EXERCISE INSTRUCTIONS - Transcribe the lines of the dataset excerpt below, from the first line up to and including the line that contains "What do you see at coordinates (167, 1991)", with no changes.

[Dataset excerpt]
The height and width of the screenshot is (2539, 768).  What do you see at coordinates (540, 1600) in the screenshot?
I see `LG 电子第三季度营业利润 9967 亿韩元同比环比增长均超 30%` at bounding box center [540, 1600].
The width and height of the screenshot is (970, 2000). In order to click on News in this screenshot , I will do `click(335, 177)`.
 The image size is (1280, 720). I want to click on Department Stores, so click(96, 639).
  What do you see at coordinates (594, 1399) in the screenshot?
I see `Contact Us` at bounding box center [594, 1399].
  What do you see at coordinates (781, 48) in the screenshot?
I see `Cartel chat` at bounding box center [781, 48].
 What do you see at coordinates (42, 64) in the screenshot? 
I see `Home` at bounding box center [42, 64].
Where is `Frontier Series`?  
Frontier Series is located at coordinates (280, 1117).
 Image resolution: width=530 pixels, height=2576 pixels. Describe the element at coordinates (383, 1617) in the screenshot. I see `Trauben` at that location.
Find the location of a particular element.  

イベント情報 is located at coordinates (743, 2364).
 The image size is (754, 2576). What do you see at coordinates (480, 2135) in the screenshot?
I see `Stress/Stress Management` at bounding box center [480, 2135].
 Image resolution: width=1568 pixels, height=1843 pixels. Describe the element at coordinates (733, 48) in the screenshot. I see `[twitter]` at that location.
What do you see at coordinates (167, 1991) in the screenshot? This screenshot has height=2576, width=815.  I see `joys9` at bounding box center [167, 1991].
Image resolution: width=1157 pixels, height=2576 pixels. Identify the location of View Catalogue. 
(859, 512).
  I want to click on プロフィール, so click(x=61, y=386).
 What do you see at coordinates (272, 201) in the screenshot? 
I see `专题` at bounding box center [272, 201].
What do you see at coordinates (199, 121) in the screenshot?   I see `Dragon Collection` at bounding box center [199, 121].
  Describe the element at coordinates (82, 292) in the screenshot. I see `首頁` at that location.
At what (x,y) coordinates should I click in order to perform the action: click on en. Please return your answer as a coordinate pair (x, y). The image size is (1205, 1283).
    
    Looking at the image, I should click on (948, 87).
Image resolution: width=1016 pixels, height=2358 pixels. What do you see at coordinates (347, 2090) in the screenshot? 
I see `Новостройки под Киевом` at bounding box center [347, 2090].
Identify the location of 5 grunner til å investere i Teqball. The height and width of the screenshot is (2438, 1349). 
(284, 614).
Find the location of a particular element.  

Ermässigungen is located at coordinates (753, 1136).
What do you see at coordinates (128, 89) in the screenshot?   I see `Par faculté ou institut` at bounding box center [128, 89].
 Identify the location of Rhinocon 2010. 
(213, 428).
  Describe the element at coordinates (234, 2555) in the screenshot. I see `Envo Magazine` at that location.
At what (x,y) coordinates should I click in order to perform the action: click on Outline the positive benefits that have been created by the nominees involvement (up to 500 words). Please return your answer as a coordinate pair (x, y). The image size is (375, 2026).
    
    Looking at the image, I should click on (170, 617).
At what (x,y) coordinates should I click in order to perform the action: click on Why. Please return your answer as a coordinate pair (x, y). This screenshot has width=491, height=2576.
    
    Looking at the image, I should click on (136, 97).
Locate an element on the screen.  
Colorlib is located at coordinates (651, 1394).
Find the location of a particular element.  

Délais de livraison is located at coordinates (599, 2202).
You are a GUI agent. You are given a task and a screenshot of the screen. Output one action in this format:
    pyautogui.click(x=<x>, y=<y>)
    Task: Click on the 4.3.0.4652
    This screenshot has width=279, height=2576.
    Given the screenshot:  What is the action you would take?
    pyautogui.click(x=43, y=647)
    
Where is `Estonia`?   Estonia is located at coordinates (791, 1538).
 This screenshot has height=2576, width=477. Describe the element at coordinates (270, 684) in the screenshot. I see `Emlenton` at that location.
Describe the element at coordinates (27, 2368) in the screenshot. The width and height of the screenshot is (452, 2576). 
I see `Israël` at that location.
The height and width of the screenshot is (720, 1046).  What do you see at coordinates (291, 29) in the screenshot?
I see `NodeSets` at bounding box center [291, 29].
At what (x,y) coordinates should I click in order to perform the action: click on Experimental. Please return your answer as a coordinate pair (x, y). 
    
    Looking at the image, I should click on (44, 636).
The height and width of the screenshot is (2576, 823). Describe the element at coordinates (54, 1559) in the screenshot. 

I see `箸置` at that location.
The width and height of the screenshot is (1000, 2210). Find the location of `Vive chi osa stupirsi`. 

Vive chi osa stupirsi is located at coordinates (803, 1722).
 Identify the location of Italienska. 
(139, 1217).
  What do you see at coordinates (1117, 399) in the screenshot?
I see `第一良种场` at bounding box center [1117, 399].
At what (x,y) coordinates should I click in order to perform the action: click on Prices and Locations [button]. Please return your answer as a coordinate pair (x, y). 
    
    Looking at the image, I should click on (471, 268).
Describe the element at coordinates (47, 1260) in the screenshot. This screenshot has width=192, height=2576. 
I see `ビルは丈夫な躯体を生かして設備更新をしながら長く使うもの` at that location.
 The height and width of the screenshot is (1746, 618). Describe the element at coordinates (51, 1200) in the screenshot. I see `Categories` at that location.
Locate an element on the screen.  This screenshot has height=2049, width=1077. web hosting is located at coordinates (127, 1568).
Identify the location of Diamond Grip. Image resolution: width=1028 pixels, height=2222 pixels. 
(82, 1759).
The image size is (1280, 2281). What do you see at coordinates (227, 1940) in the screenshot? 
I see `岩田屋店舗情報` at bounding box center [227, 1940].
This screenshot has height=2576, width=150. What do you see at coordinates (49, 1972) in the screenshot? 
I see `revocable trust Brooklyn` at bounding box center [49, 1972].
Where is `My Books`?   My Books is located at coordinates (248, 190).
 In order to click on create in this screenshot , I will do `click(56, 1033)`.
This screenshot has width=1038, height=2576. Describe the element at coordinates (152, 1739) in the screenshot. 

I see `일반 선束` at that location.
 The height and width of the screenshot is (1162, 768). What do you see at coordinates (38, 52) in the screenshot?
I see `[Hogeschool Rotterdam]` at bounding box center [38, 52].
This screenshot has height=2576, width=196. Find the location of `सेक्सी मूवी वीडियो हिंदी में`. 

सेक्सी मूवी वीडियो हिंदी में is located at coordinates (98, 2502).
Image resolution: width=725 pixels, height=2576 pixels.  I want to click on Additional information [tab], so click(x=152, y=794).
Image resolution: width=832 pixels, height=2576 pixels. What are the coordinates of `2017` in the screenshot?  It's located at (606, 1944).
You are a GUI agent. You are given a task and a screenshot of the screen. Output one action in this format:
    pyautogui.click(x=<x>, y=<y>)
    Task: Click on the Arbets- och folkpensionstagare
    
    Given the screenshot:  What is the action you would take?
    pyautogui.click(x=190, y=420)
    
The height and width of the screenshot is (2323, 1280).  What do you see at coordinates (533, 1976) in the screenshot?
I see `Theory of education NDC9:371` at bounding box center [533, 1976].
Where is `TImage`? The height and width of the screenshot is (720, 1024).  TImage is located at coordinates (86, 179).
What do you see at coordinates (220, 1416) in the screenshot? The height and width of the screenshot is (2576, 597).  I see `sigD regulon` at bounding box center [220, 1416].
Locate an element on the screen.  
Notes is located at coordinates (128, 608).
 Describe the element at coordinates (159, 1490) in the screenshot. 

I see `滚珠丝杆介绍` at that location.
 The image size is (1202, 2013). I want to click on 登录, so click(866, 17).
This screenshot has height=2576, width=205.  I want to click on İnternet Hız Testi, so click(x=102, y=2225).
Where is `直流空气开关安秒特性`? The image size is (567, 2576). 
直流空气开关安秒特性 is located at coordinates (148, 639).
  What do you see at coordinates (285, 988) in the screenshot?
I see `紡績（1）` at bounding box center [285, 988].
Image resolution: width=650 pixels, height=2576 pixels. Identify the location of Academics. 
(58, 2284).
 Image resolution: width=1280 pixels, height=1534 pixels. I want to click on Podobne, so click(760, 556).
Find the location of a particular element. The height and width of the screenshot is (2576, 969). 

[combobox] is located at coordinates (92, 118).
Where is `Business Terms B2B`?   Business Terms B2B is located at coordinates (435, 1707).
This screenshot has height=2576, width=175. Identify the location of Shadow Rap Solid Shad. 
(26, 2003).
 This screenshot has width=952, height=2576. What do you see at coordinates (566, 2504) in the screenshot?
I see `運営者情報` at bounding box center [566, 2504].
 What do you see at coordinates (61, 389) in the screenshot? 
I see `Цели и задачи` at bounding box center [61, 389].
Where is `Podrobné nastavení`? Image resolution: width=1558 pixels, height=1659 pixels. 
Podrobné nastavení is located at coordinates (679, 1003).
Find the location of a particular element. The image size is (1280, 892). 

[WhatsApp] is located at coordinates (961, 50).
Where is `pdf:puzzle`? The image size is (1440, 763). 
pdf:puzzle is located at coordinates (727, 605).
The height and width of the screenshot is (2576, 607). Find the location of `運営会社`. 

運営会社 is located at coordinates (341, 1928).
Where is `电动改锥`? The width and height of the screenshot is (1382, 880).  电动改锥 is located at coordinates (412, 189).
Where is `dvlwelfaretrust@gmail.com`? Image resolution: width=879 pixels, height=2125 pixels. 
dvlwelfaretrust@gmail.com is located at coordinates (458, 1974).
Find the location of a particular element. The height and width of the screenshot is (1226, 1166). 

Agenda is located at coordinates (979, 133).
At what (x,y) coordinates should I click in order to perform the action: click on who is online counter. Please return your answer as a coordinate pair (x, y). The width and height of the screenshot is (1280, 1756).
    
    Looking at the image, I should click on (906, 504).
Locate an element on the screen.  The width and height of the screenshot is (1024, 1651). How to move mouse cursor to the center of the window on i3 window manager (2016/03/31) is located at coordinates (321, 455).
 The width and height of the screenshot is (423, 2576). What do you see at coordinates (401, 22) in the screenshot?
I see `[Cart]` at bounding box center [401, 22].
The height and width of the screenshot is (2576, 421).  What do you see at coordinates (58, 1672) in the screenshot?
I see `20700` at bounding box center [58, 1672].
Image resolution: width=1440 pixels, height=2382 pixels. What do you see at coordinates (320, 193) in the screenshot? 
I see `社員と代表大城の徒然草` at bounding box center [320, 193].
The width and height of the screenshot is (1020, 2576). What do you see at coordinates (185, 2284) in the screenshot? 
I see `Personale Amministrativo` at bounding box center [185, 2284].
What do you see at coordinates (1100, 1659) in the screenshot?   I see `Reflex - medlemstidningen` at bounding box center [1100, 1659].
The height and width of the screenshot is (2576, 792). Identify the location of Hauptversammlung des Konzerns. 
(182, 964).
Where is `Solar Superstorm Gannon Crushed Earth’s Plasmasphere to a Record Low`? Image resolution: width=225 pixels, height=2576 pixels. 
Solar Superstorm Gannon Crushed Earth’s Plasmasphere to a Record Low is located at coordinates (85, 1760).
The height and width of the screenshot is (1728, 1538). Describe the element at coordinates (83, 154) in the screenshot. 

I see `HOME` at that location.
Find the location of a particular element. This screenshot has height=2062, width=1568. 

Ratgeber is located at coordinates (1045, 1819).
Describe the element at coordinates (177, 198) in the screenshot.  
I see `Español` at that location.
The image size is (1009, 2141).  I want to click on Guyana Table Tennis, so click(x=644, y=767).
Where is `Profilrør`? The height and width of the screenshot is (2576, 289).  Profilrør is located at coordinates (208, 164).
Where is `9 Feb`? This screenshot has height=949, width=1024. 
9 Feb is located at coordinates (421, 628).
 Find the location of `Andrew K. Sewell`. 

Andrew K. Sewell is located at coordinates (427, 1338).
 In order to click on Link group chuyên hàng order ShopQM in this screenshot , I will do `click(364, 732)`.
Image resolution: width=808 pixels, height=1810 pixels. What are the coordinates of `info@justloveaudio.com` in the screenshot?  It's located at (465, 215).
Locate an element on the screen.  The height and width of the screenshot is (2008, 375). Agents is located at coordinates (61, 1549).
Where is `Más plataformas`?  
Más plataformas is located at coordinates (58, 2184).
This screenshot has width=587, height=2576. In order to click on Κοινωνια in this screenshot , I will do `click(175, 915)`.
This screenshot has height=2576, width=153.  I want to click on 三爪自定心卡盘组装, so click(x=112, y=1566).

REPLY -
The height and width of the screenshot is (2539, 768).  What do you see at coordinates (540, 1600) in the screenshot?
I see `LG 电子第三季度营业利润 9967 亿韩元同比环比增长均超 30%` at bounding box center [540, 1600].
The width and height of the screenshot is (970, 2000). In order to click on News in this screenshot , I will do `click(335, 177)`.
 The image size is (1280, 720). I want to click on Department Stores, so click(96, 639).
  What do you see at coordinates (594, 1399) in the screenshot?
I see `Contact Us` at bounding box center [594, 1399].
  What do you see at coordinates (781, 48) in the screenshot?
I see `Cartel chat` at bounding box center [781, 48].
 What do you see at coordinates (42, 64) in the screenshot? 
I see `Home` at bounding box center [42, 64].
Where is `Frontier Series`?  
Frontier Series is located at coordinates (280, 1117).
 Image resolution: width=530 pixels, height=2576 pixels. Describe the element at coordinates (383, 1617) in the screenshot. I see `Trauben` at that location.
Find the location of a particular element.  

イベント情報 is located at coordinates (743, 2364).
 The image size is (754, 2576). What do you see at coordinates (480, 2135) in the screenshot?
I see `Stress/Stress Management` at bounding box center [480, 2135].
 Image resolution: width=1568 pixels, height=1843 pixels. Describe the element at coordinates (733, 48) in the screenshot. I see `[twitter]` at that location.
What do you see at coordinates (167, 1991) in the screenshot? This screenshot has height=2576, width=815.  I see `joys9` at bounding box center [167, 1991].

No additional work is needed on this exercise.